▸ **PROBLEM TO SOLVE**
Write how many lines in the records below include the string "white". No other text should be given.

▸ **Recorded data**

● ● ●

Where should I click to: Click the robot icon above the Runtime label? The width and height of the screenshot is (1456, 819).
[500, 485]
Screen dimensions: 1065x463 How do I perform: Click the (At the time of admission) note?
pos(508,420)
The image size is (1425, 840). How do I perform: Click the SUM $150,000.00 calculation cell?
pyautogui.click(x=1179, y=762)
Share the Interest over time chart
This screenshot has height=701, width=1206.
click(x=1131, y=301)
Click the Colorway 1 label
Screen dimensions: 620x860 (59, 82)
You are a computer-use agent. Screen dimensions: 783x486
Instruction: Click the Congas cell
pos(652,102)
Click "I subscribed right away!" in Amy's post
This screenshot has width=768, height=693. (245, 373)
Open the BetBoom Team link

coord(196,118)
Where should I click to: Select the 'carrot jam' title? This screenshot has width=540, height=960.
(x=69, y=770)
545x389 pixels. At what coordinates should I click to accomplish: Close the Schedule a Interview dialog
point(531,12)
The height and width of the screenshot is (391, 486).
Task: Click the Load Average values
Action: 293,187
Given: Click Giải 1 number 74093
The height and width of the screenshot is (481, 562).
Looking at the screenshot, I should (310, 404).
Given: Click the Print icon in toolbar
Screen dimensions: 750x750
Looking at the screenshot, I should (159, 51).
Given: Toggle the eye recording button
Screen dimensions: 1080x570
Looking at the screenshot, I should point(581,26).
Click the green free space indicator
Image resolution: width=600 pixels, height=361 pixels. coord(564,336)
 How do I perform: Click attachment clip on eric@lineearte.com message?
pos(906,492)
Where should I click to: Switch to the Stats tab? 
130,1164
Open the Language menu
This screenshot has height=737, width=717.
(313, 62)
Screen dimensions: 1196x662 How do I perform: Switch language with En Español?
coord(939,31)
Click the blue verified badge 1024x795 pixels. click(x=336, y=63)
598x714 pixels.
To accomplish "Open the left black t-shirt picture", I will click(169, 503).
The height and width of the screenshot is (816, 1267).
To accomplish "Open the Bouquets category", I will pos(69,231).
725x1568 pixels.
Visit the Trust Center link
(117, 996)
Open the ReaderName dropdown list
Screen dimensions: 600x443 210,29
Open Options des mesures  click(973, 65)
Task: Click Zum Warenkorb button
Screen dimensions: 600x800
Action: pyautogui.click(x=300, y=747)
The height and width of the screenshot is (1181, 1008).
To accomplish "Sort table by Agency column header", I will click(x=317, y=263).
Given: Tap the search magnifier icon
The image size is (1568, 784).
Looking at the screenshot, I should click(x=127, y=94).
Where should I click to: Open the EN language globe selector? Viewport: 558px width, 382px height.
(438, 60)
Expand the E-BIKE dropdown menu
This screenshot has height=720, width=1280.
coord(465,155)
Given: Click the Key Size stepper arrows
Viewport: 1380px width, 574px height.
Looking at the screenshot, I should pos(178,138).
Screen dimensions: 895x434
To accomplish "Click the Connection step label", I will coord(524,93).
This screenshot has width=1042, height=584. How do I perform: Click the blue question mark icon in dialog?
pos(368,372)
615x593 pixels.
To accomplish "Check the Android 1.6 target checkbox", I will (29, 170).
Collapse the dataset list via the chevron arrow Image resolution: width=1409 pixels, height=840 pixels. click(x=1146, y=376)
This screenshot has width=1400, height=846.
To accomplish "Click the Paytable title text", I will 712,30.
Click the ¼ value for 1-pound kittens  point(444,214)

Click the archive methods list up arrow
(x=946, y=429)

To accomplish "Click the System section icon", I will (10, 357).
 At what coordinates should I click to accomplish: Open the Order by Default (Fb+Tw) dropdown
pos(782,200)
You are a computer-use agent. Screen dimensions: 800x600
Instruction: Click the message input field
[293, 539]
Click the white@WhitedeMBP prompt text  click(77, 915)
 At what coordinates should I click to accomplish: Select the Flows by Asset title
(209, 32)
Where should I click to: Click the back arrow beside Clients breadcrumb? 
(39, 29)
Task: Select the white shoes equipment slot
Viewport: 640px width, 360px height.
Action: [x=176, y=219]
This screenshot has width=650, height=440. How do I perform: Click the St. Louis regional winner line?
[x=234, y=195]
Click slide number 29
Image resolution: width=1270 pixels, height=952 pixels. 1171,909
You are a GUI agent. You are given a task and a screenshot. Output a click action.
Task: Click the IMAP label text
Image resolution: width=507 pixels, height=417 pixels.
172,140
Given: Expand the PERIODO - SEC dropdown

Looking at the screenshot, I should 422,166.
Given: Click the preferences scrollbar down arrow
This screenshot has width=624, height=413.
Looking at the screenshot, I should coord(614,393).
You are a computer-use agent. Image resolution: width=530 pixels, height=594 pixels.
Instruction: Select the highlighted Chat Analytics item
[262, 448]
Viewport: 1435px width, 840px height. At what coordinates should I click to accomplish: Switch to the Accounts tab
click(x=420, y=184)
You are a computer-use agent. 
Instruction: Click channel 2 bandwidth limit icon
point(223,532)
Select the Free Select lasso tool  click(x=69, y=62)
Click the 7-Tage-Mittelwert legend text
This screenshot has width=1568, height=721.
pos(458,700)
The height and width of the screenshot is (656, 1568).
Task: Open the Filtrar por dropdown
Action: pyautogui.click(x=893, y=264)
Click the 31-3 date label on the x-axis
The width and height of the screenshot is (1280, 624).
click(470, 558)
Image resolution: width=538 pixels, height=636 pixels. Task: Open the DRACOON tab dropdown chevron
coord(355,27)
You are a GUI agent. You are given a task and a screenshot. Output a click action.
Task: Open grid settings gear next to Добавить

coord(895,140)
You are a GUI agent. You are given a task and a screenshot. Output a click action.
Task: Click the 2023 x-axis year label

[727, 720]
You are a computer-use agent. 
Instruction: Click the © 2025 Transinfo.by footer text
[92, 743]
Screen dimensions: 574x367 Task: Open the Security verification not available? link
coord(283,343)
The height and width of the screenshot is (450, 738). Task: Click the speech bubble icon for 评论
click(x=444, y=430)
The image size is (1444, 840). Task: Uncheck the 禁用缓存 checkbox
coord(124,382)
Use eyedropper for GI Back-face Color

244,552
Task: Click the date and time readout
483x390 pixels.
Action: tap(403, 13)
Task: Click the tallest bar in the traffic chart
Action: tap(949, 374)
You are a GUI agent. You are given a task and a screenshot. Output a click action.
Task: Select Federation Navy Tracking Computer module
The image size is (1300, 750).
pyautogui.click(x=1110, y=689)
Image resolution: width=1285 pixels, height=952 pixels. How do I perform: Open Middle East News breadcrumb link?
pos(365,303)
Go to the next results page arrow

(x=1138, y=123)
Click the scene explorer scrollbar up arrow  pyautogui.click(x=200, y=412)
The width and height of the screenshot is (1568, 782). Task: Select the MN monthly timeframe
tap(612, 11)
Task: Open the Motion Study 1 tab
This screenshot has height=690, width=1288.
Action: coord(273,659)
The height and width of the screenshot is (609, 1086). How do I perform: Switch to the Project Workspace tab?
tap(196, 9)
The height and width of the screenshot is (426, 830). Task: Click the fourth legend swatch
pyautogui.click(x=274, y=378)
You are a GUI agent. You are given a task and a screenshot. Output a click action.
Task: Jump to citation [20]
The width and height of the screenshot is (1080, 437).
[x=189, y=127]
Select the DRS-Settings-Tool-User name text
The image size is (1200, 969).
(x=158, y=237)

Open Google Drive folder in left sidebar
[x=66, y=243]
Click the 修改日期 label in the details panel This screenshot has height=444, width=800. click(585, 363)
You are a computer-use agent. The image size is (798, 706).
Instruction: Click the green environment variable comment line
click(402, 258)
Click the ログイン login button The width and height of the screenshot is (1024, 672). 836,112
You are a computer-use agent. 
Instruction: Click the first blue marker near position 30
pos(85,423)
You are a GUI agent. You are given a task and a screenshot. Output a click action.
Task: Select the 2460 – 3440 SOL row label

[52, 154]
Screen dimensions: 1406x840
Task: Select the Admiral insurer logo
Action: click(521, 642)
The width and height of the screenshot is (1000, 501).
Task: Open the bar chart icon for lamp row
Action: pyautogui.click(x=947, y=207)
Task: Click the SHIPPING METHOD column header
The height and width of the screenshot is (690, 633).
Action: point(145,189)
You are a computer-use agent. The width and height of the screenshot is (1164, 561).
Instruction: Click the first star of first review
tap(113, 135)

● ● ●

▸ **RESPONSE TO THE EXERCISE**
2